Will you write out all the entries below exactly?

:::

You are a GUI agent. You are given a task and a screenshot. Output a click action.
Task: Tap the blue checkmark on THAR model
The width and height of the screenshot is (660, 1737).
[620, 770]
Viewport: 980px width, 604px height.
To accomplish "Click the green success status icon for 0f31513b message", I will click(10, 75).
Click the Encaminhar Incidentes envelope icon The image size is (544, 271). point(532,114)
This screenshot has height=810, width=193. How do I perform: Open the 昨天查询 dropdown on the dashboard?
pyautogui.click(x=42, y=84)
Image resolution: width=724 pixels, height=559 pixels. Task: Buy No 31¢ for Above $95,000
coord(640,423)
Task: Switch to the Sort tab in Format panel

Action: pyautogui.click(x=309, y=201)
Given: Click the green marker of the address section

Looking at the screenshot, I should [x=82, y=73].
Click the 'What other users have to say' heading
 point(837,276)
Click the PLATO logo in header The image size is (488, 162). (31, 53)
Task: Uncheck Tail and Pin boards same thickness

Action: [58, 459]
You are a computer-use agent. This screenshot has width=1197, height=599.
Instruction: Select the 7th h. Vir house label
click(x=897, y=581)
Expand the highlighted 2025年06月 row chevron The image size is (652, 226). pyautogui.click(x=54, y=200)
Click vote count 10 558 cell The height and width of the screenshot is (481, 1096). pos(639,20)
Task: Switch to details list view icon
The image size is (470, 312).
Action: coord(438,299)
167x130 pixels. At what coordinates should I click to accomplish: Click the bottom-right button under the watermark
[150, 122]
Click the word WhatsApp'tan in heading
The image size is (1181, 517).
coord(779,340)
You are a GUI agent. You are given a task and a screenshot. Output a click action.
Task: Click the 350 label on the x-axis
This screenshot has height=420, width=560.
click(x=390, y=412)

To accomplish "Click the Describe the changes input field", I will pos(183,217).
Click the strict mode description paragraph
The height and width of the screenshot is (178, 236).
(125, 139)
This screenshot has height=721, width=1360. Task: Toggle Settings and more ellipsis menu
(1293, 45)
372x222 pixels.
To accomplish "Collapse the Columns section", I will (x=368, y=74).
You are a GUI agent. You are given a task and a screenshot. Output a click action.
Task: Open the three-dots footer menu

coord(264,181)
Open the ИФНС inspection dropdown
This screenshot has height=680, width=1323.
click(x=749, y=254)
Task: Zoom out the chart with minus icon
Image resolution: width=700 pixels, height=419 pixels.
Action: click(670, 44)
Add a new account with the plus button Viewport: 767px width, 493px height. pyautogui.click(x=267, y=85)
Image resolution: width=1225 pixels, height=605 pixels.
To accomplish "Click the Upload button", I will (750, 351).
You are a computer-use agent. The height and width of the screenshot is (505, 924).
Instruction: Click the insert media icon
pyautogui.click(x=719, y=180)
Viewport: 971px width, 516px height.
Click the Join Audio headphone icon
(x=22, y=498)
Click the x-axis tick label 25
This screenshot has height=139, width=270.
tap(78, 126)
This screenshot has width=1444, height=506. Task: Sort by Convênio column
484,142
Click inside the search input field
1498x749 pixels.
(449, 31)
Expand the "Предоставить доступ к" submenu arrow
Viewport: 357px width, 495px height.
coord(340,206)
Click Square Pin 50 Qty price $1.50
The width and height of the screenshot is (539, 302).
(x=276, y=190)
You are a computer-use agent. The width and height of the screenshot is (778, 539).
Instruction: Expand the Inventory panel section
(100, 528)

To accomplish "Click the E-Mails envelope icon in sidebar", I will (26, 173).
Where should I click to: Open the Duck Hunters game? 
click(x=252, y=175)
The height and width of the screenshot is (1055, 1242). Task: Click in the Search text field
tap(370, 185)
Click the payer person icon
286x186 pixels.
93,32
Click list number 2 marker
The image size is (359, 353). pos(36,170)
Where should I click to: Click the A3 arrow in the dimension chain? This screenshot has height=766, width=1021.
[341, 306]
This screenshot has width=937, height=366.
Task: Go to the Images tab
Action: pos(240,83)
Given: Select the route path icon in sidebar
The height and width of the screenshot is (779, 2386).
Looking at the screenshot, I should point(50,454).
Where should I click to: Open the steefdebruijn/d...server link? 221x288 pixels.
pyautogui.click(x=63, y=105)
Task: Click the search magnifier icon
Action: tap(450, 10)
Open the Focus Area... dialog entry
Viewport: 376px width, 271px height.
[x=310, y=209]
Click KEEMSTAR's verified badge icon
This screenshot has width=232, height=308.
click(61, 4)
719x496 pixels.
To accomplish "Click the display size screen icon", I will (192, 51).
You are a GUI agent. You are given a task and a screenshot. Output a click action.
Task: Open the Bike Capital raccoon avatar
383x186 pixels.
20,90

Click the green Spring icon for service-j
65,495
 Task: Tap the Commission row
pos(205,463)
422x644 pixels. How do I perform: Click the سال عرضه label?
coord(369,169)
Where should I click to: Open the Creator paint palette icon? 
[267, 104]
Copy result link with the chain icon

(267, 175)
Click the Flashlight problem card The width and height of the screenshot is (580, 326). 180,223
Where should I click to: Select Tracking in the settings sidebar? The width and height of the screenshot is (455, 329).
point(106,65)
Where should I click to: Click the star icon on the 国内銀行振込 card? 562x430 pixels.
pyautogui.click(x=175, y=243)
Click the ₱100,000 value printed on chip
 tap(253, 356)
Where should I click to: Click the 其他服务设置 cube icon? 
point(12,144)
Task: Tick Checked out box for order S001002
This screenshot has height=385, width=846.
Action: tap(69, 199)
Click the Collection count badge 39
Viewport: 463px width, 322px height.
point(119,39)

:::

SOLUTION FOR THIS TASK ::
You are a GUI agent. You are given a task and a screenshot. Output a click action.
Task: Tap the blue checkmark on THAR model
The width and height of the screenshot is (660, 1737).
[620, 770]
Viewport: 980px width, 604px height.
To accomplish "Click the green success status icon for 0f31513b message", I will click(10, 75).
Click the Encaminhar Incidentes envelope icon The image size is (544, 271). point(532,114)
This screenshot has height=810, width=193. How do I perform: Open the 昨天查询 dropdown on the dashboard?
pyautogui.click(x=42, y=84)
Image resolution: width=724 pixels, height=559 pixels. Task: Buy No 31¢ for Above $95,000
coord(640,423)
Task: Switch to the Sort tab in Format panel

Action: pyautogui.click(x=309, y=201)
Given: Click the green marker of the address section

Looking at the screenshot, I should [x=82, y=73].
Click the 'What other users have to say' heading
 point(837,276)
Click the PLATO logo in header The image size is (488, 162). (31, 53)
Task: Uncheck Tail and Pin boards same thickness

Action: [58, 459]
You are a computer-use agent. This screenshot has width=1197, height=599.
Instruction: Select the 7th h. Vir house label
click(x=897, y=581)
Expand the highlighted 2025年06月 row chevron The image size is (652, 226). pyautogui.click(x=54, y=200)
Click vote count 10 558 cell The height and width of the screenshot is (481, 1096). pos(639,20)
Task: Switch to details list view icon
The image size is (470, 312).
Action: coord(438,299)
167x130 pixels. At what coordinates should I click to accomplish: Click the bottom-right button under the watermark
[150, 122]
Click the word WhatsApp'tan in heading
The image size is (1181, 517).
coord(779,340)
You are a GUI agent. You are given a task and a screenshot. Output a click action.
Task: Click the 350 label on the x-axis
This screenshot has height=420, width=560.
click(x=390, y=412)

To accomplish "Click the Describe the changes input field", I will pos(183,217).
Click the strict mode description paragraph
The height and width of the screenshot is (178, 236).
(125, 139)
This screenshot has height=721, width=1360. Task: Toggle Settings and more ellipsis menu
(1293, 45)
372x222 pixels.
To accomplish "Collapse the Columns section", I will (x=368, y=74).
You are a GUI agent. You are given a task and a screenshot. Output a click action.
Task: Open the three-dots footer menu

coord(264,181)
Open the ИФНС inspection dropdown
This screenshot has height=680, width=1323.
click(x=749, y=254)
Task: Zoom out the chart with minus icon
Image resolution: width=700 pixels, height=419 pixels.
Action: click(670, 44)
Add a new account with the plus button Viewport: 767px width, 493px height. pyautogui.click(x=267, y=85)
Image resolution: width=1225 pixels, height=605 pixels.
To accomplish "Click the Upload button", I will (750, 351).
You are a computer-use agent. The height and width of the screenshot is (505, 924).
Instruction: Click the insert media icon
pyautogui.click(x=719, y=180)
Viewport: 971px width, 516px height.
Click the Join Audio headphone icon
(x=22, y=498)
Click the x-axis tick label 25
This screenshot has height=139, width=270.
tap(78, 126)
This screenshot has width=1444, height=506. Task: Sort by Convênio column
484,142
Click inside the search input field
1498x749 pixels.
(449, 31)
Expand the "Предоставить доступ к" submenu arrow
Viewport: 357px width, 495px height.
coord(340,206)
Click Square Pin 50 Qty price $1.50
The width and height of the screenshot is (539, 302).
(x=276, y=190)
You are a computer-use agent. The width and height of the screenshot is (778, 539).
Instruction: Expand the Inventory panel section
(100, 528)

To accomplish "Click the E-Mails envelope icon in sidebar", I will (26, 173).
Where should I click to: Open the Duck Hunters game? 
click(x=252, y=175)
The height and width of the screenshot is (1055, 1242). Task: Click in the Search text field
tap(370, 185)
Click the payer person icon
286x186 pixels.
93,32
Click list number 2 marker
The image size is (359, 353). pos(36,170)
Where should I click to: Click the A3 arrow in the dimension chain? This screenshot has height=766, width=1021.
[341, 306]
This screenshot has width=937, height=366.
Task: Go to the Images tab
Action: pos(240,83)
Given: Select the route path icon in sidebar
The height and width of the screenshot is (779, 2386).
Looking at the screenshot, I should point(50,454).
Where should I click to: Open the steefdebruijn/d...server link? 221x288 pixels.
pyautogui.click(x=63, y=105)
Task: Click the search magnifier icon
Action: tap(450, 10)
Open the Focus Area... dialog entry
Viewport: 376px width, 271px height.
[x=310, y=209]
Click KEEMSTAR's verified badge icon
This screenshot has width=232, height=308.
click(61, 4)
719x496 pixels.
To accomplish "Click the display size screen icon", I will (192, 51).
You are a GUI agent. You are given a task and a screenshot. Output a click action.
Task: Open the Bike Capital raccoon avatar
383x186 pixels.
20,90

Click the green Spring icon for service-j
65,495
 Task: Tap the Commission row
pos(205,463)
422x644 pixels. How do I perform: Click the سال عرضه label?
coord(369,169)
Where should I click to: Open the Creator paint palette icon? 
[267, 104]
Copy result link with the chain icon

(267, 175)
Click the Flashlight problem card The width and height of the screenshot is (580, 326). 180,223
Where should I click to: Select Tracking in the settings sidebar? The width and height of the screenshot is (455, 329).
point(106,65)
Where should I click to: Click the star icon on the 国内銀行振込 card? 562x430 pixels.
pyautogui.click(x=175, y=243)
Click the ₱100,000 value printed on chip
 tap(253, 356)
Where should I click to: Click the 其他服务设置 cube icon? 
point(12,144)
Task: Tick Checked out box for order S001002
This screenshot has height=385, width=846.
Action: tap(69, 199)
Click the Collection count badge 39
Viewport: 463px width, 322px height.
point(119,39)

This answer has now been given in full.